To date, very few northern Albanian archaeological sites have been surveyed and excavated. Situated beyond the reach, and allure, of the Classical Greek colonies of south-central Albania, the region has drawn less scholarly attention. But in various ways, northern Albania is just as important to the ongoing archaeological debates regarding the origins of inequality and the rise of social complexity.
Some of the earliest and largest hill forts and tumuli (burial mounds) in Albania, dating to the Bronze and Iron Age, are located in Shkodër. Shkodër (Rozafa) Castle became the capital of the so-called Illyrian Kingdom, which was conquered by Rome in the early 3rd century BC. This research report, focused on the province of Shkodër, is based on five years of field and laboratory work and is the first synthetic archaeological treatment of this region.
The results of the Projekti Arkeologjik i Shkodrës (or PASH) are presented here in two volumes. Volume 1 includes geological context, a literature review, historical background, and reports on the regional survey and test excavations at three settlements and three tumuli. In Volume 2, the authors describe the artifacts recovered through survey and excavation, including chipped stone, small finds, and pottery from the prehistoric, Classical, Roman, medieval, and post-medieval periods. They also present results of faunal, petrographic, chemical, carpological, and strontium isotope analyses of the artifacts.

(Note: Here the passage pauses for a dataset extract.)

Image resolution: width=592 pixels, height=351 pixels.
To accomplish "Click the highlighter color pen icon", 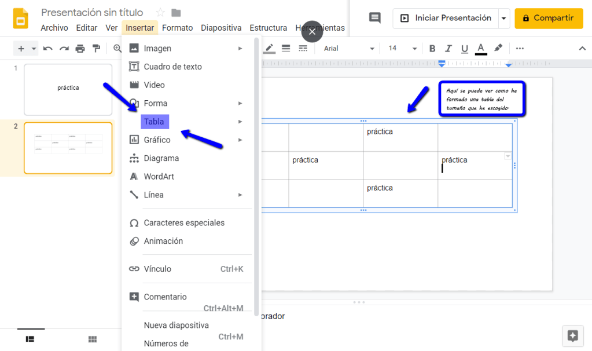I will tap(498, 48).
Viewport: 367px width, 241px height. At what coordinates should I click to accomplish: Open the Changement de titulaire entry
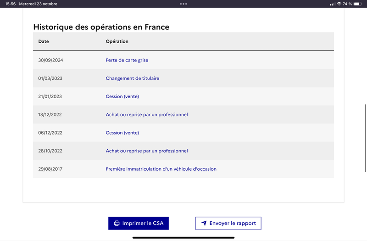point(132,78)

Extensive supporting data is available on the University of Michigan's Deep Blue data repository: https://doi.org/10.7302/xnpy-0e60.
These two volumes place northern Albania—and the Shkodër Province in particular—at the forefront of archaeological research in the Balkans.
Michael L. Galaty is the director of the University of Michigan Museum of Anthropological Archaeology, curator of European and Mediterranean Archaeology at the Museum, and a professor of anthropology and classical studies. He has conducted field research in Albania, Greece, and Kosova. His previous works include Memory and Nation Building: From Ancient Times to the Islamic State and Light and Shadow: Isolation and Interaction in the Shala Valley of Northern Albania.
Lorenc Bejko is chair of the Department of Archaeology and Cultural Heritage at the University of Tirana, Albania and senior cultural heritage advisor to the Trans-Adriatic Pipeline (TAP) project. He has conducted field research at numerous sites throughout Albania. His previous works include The Excavation of the Prehistoric Burial Tumulus at Lofkënd, Albania and New Directions in Albanian Archaeology.